Absent a COA from the circuit court or the district court, "an appeal may not be taken from a final decision of a district judge in a habeas corpus proceeding or a proceeding under 28 U.S.C. § 2255." Chafin v. Chafin, ___ U.S. ___, 133 S.Ct. 1017, 2013 WL 598436, *2 (2013) (Ginsburg, J., concurring, joined by Scalia & Breyer, JJ.); see Rule 11(a) of Rules Governing Sec. 2255 Cases ("The district court must issue or deny a certificate of appealability when it enters a final order adverse to the applicant.") A COA may issue only if "`the prisoner shows, at least, that jurists of reason would find it debatable whether the petition states a valid claim of the denial of a constitutional right[.]'" In re Marciano, 708 F.3d 1123, 2013 WL 703157, * 10 (9th Cir.2013) (quoting Slack v. McDaniel, 529 U.S. 473, 484, 120 S.Ct. 1595, 146 L.Ed.2d 542 (2000)). The issuance of a COA is a "rare step." Murden v. Artuz, 497 F.3d 178, 199 (2d Cir. 2008) (Hall, J., concurring). There must be "something more than the absence of frivolity or the existence of mere good faith" to justify the issuance of a certificate of appealability. Miller-El v. Cockrell, 537 U.S. 322, 328 (2003); see Hayward v. Marshall, 603 F.3d 546, 553 (9th Cir. 2010).

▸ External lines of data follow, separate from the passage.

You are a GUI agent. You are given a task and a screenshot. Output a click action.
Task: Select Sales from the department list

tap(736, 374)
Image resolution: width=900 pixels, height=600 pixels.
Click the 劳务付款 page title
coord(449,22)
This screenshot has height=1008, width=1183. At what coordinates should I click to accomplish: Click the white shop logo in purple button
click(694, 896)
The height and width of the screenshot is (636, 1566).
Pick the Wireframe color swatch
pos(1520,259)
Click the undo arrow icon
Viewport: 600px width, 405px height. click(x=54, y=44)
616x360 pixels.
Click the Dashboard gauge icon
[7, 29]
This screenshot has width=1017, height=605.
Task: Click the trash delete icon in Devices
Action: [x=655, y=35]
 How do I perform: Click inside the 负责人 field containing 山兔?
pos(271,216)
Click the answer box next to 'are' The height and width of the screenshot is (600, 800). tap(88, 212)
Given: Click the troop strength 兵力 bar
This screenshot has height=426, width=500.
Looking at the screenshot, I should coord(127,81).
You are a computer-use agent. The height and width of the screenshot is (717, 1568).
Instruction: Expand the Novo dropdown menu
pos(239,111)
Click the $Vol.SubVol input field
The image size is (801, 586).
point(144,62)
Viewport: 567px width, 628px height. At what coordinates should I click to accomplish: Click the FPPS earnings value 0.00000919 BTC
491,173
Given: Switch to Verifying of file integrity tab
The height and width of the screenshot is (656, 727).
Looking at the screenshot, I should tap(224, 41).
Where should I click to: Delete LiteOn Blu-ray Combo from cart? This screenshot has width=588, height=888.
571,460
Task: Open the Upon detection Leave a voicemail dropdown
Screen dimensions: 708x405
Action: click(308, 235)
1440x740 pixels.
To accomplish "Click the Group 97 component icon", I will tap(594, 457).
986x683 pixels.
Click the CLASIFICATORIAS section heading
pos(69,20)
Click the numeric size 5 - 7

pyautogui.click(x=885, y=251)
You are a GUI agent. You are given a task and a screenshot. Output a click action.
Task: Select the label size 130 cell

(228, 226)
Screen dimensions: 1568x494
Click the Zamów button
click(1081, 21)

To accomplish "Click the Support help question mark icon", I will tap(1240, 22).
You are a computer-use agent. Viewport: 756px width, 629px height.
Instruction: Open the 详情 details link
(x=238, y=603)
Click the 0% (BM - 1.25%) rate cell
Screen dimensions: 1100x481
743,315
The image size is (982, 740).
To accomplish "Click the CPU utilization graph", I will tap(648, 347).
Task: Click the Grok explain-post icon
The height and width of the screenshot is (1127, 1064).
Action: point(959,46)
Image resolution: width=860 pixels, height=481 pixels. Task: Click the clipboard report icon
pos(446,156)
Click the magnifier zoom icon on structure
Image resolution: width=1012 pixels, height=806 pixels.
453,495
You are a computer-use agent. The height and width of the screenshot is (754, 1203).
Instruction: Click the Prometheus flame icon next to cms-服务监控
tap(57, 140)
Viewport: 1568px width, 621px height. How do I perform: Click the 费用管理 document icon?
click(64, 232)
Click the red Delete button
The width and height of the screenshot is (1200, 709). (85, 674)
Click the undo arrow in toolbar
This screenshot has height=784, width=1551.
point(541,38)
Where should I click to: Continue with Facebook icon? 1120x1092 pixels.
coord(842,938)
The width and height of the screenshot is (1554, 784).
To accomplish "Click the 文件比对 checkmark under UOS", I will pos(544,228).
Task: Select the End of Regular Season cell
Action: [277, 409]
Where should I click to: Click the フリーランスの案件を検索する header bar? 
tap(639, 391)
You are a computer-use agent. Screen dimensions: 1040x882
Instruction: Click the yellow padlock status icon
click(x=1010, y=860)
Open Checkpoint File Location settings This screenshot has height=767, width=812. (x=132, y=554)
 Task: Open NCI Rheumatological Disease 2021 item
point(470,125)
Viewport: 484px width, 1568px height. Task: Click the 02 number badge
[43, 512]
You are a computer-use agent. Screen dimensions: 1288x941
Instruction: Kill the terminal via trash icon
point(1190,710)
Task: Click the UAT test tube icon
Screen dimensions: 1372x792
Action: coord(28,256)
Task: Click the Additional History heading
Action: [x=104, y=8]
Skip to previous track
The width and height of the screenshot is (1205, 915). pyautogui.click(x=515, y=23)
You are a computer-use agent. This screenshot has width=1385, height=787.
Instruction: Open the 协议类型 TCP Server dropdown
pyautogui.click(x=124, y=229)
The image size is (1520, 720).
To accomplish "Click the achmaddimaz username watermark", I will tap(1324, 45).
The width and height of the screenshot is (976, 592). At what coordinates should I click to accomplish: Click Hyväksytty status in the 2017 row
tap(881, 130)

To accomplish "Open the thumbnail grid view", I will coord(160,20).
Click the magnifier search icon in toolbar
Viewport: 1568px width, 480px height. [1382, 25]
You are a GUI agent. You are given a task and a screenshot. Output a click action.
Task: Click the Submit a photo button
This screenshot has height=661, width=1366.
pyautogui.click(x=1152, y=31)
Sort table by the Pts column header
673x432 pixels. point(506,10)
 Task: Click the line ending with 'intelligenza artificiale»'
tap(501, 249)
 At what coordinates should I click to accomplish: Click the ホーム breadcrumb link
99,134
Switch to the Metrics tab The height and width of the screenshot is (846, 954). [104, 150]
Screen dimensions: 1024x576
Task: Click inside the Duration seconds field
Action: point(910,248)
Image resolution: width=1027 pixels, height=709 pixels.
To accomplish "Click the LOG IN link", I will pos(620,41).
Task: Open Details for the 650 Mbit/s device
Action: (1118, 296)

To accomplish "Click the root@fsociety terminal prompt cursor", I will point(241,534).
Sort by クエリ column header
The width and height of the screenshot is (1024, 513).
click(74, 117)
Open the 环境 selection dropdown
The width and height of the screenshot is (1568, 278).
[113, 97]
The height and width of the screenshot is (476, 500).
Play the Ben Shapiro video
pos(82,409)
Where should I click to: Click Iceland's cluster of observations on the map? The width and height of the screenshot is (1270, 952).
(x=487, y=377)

In this action, the Court finds that reasonable jurists would not disagree with this Court's determinations that: (1) Petitioner's first and fifth grounds for relief were both barred to the extent that they sought to revisit adverse direct review. See Feldman v. Henman, 815 F.2d 1318, 1321-22 (9th Cir.1987). (2) Alleyne only requires facts which increase the prescribed range of penalties — other than prior convictions — to be proven to a jury beyond a reasonable doubt; Petitioner was not sentenced pursuant to the mandatory minimum or above the statutory maximum so the Court's determination of quantity for purposes of calculating a guideline range did not violate Alleyne or Apprendi. See Alleyne v. United States, ___ U.S. ___, 133 S.Ct. 2151, 2160 (2013). (3) Petitioner's claims of error relating to his Alleyne claim — couched in terms of ineffective assistance and a jurisdictional challenge — were equally without merit. No arguments opposing dismissal on these grounds are "adequate to deserve encouragement to proceed further." Jennings v. Baker, ___ Fed.Appx. ___, 2013 WL 830610, * 1 (9th Cir. 2013) (quoting Barefoot v. Estelle, 463 U.S. 880, 893, n. 4 (1983)).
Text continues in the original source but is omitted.